Elle a ensuite été torturée pendant sa détention à la prison militaire de Quantico en attendant sa cour martiale et a été reconnue coupable en juillet 2013 et condamnée à 35 ans de prison après avoir plaidé coupable à dix des accusations portées contre elle. Elle a été emprisonnée à Fort Leavenworth et a purgé trois ans et demi de plus avant que sa peine ne soit commuée par le président Barack Obama le 17 janvier 2017.

Manning a reçu de nombreux prix de lanceurs d'alerte à l'échelle internationale pour ses actions au mépris du gouvernement et du régime de renseignement militaire le plus puissant au monde. La persécution vindicative de Chelsea Manning par le juge Trenga et les tribunaux américains est une tentative de faire taire et d'intimider toute personne qui pourrait envisager de dénoncer la criminalité actuelle du gouvernement, de l'armée ou des entreprises américaines.

En réponse à la libération de Manning, le journaliste et réalisateur primé John Pilger - qui a été au premier plan de la lutte pour la libération de Julian Assange - a tweeté: «Chelsea Manning a été libérée, mais seulement après une tentative de suicide. Le voyou-juge qui a tenté de l'intimider pour qu'elle mente sur Julian #Assange a échoué. C'est peut-être la première faille importante dans l'affaire #Assange. Maintenant, exigez la liberté de ce héros.»

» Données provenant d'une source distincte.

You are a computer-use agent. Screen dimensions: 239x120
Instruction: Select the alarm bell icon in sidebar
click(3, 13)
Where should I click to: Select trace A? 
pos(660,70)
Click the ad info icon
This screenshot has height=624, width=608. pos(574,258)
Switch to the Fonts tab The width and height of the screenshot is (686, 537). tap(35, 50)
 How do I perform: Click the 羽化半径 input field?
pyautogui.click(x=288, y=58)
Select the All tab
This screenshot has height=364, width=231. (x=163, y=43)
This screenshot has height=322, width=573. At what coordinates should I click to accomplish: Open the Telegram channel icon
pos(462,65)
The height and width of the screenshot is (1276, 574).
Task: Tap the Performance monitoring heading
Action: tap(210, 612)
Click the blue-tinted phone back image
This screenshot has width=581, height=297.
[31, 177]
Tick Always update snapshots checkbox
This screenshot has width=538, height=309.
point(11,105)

Dans un développement lié à cette histoire, Jeremy Hammond, qui a également refusé de témoigner devant le grand jury contre Assange, a également été libéré par le juge Trenga et est actuellement renvoyé à l'Institut fédéral de correction à Memphis, dans le Tennessee. Le «hacktiviste» Hammond avait fourni des documents secrets de l'entreprise de renseignement Stratfor à WikiLeaks en 2012 et purge une peine de dix ans après avoir plaidé coupable à un chef d'accusation de violation de la loi sur la fraude et les abus informatiques.